The Kato application runtime provides XDS specification services and configuration discovery services, and supports envoy types or other plug-in types that support this specification. You can also generate the plug-in’s own configuration by obtaining the standard configuration information of the native plug-in. The export network plug-in can do the following functions as needed: dynamic routing, fusing, log printing, link tracking, etc.

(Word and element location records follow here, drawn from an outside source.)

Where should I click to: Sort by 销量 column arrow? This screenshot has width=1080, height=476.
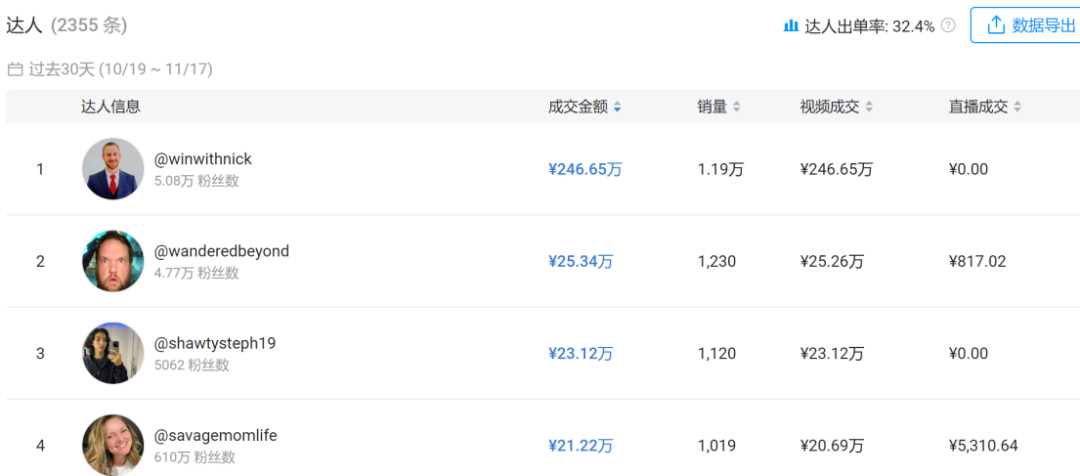pyautogui.click(x=737, y=107)
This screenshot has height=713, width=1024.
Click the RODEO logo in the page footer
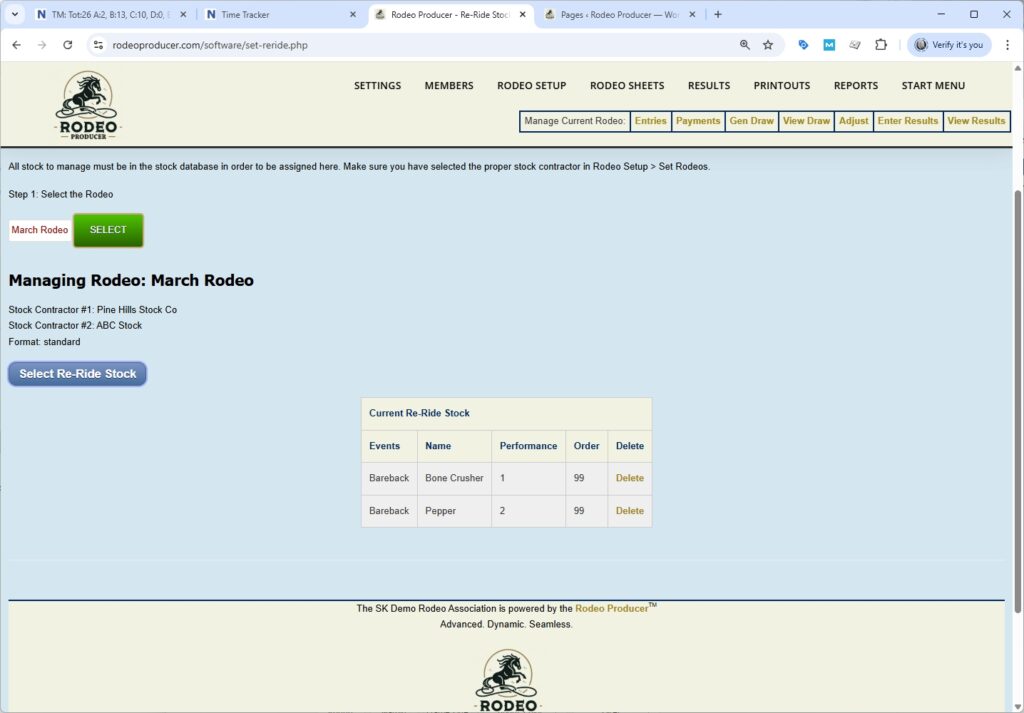(507, 678)
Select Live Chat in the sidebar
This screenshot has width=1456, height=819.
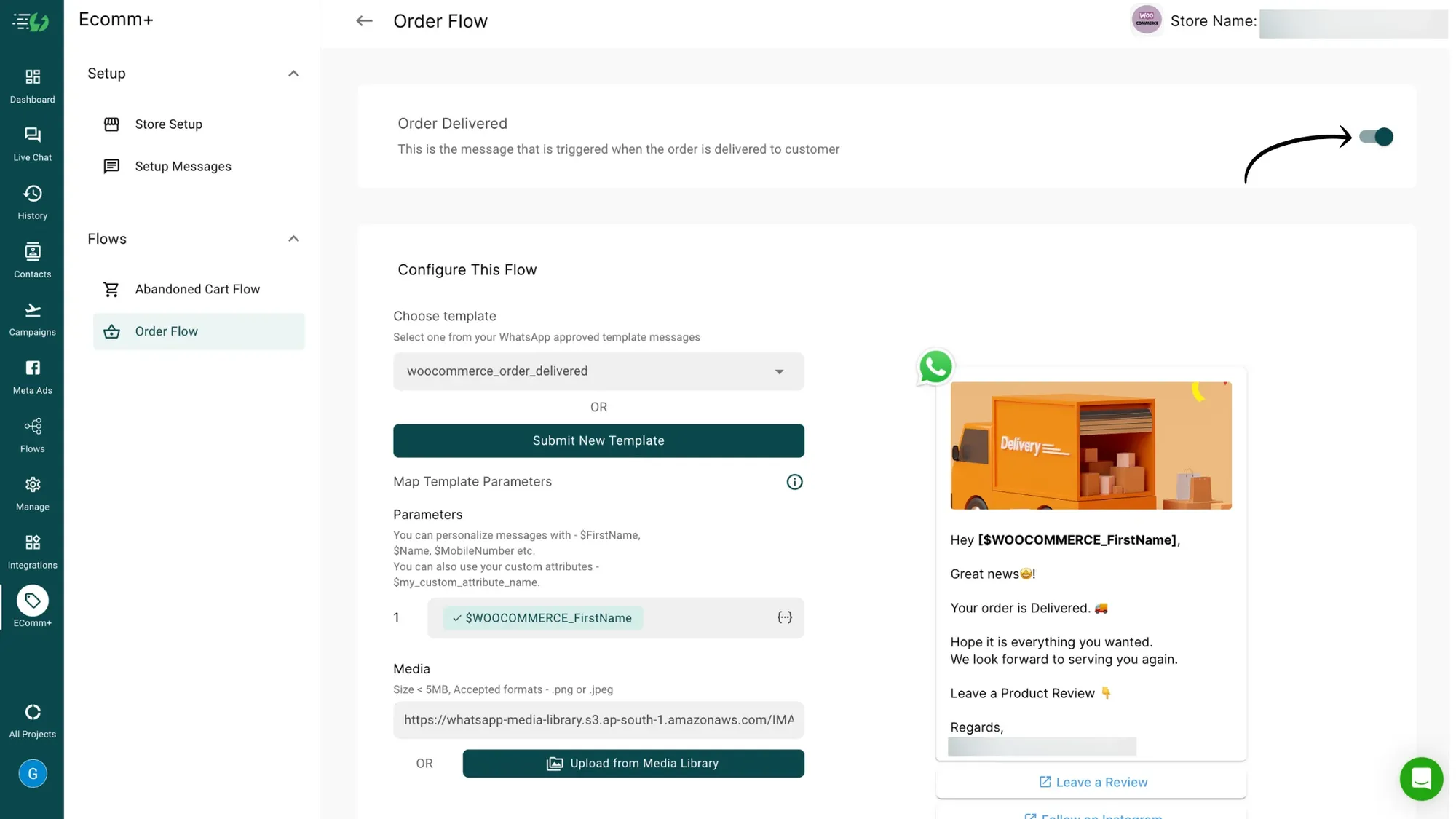coord(32,143)
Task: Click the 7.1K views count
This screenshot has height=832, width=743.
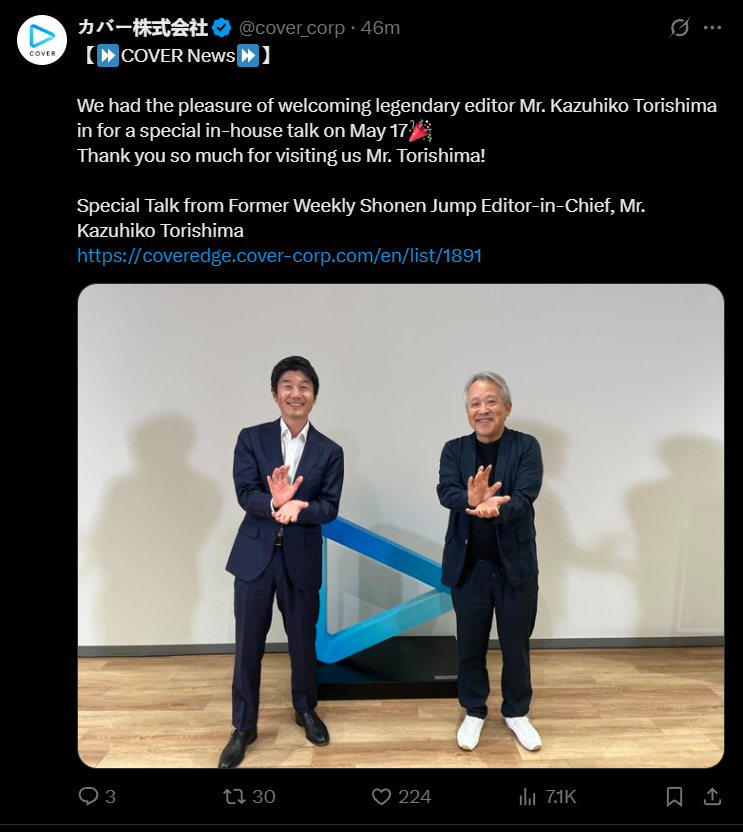Action: [561, 796]
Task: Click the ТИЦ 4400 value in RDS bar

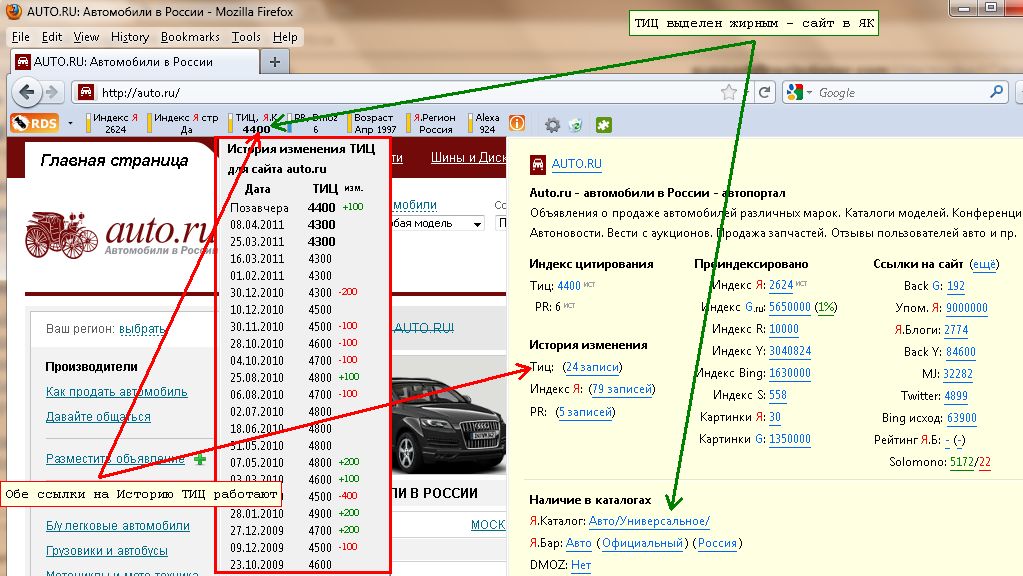Action: coord(256,129)
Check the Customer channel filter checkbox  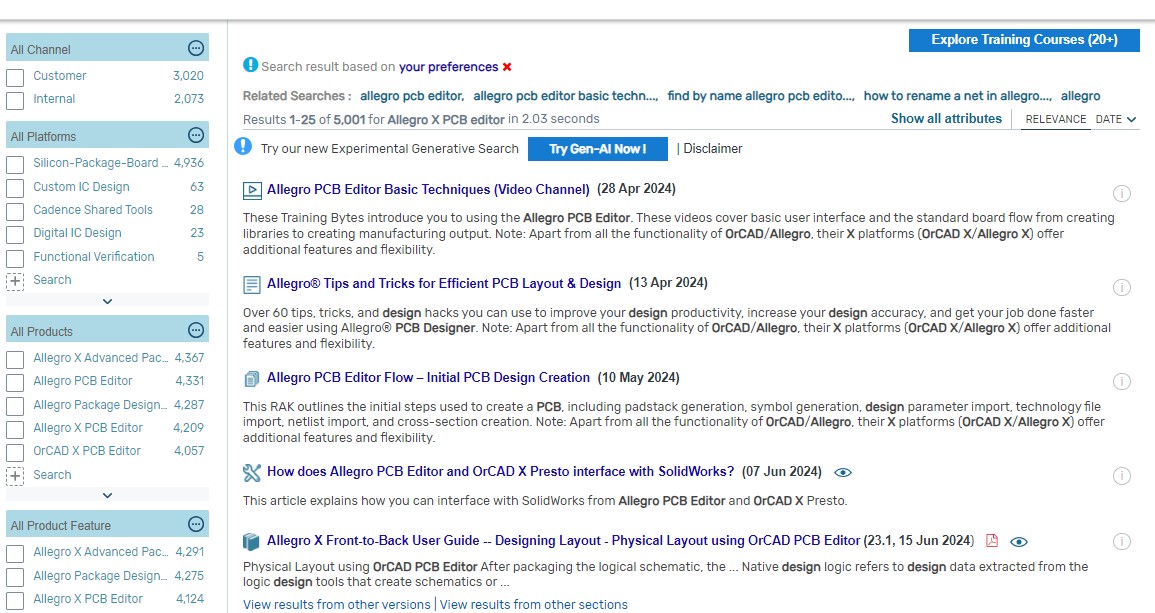click(x=15, y=75)
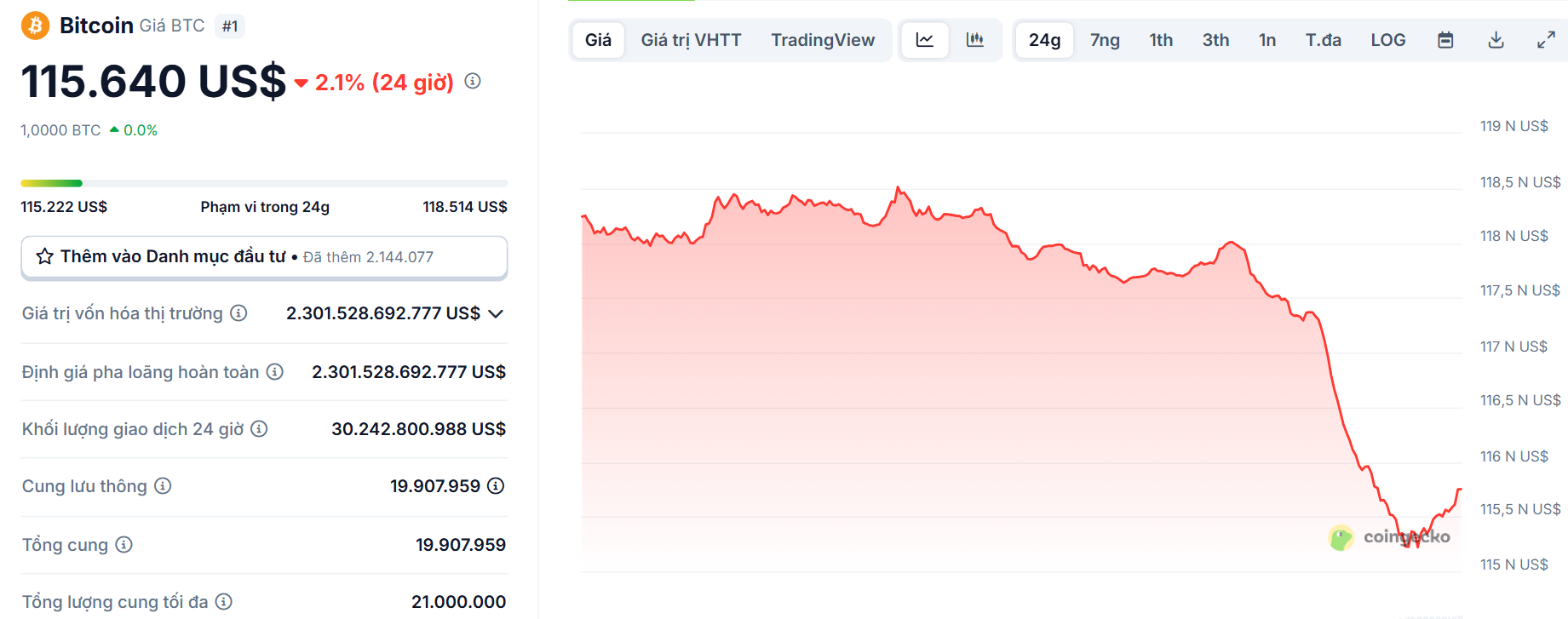Click the info icon beside Cung lưu thông

pos(164,485)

Developers designing export network management plug-ins need to dynamically discover the configuration from the runtime of the Kato application. Plug-ins that support the XDS specification can directly use the XDS API for configuration discovery:

Configure the discovery address (composed of environment variables): ${XDS_HOST_IP}:${XDS_HOST_PORT}

The configuration discovery method that does not support the XDS specification is as follows: Configure the discovery address (constituted by environment variables): ${XDS_HOST_IP}:${API_HOST_PORT}${DISCOVER_URL_NOHOST}

# Can be Executed in the Plugin Container
curl ${XDS_HOST_IP}:${API_HOST_PORT}${DISCOVER_URL_NOHOST}

The plug-in configuration structure is as follows:

{
    "base_services":[
        {
            "service_alias":"gr23cb0c",
            "service_id":"a55f140efae66c46219ccc1e8d23cb0c",
            "port":5000,
            "protocol":"http",
            "options":{
                "OPEN":"YES"
            }
        }
    ],
}

Initialization Class

The working principle of the initialization plug-in is based on the Kubernetes init-container, that is, the initialization container. It generally completes the data initialization work, and the nature of its work must be to exit normally within a limited time. The service container will only start after the initialization plug-in exits normally. Kato is based on this type of plug-in to complete the sequence control of the batch startup of multiple services, refer to the kato service component rbd-init-probe.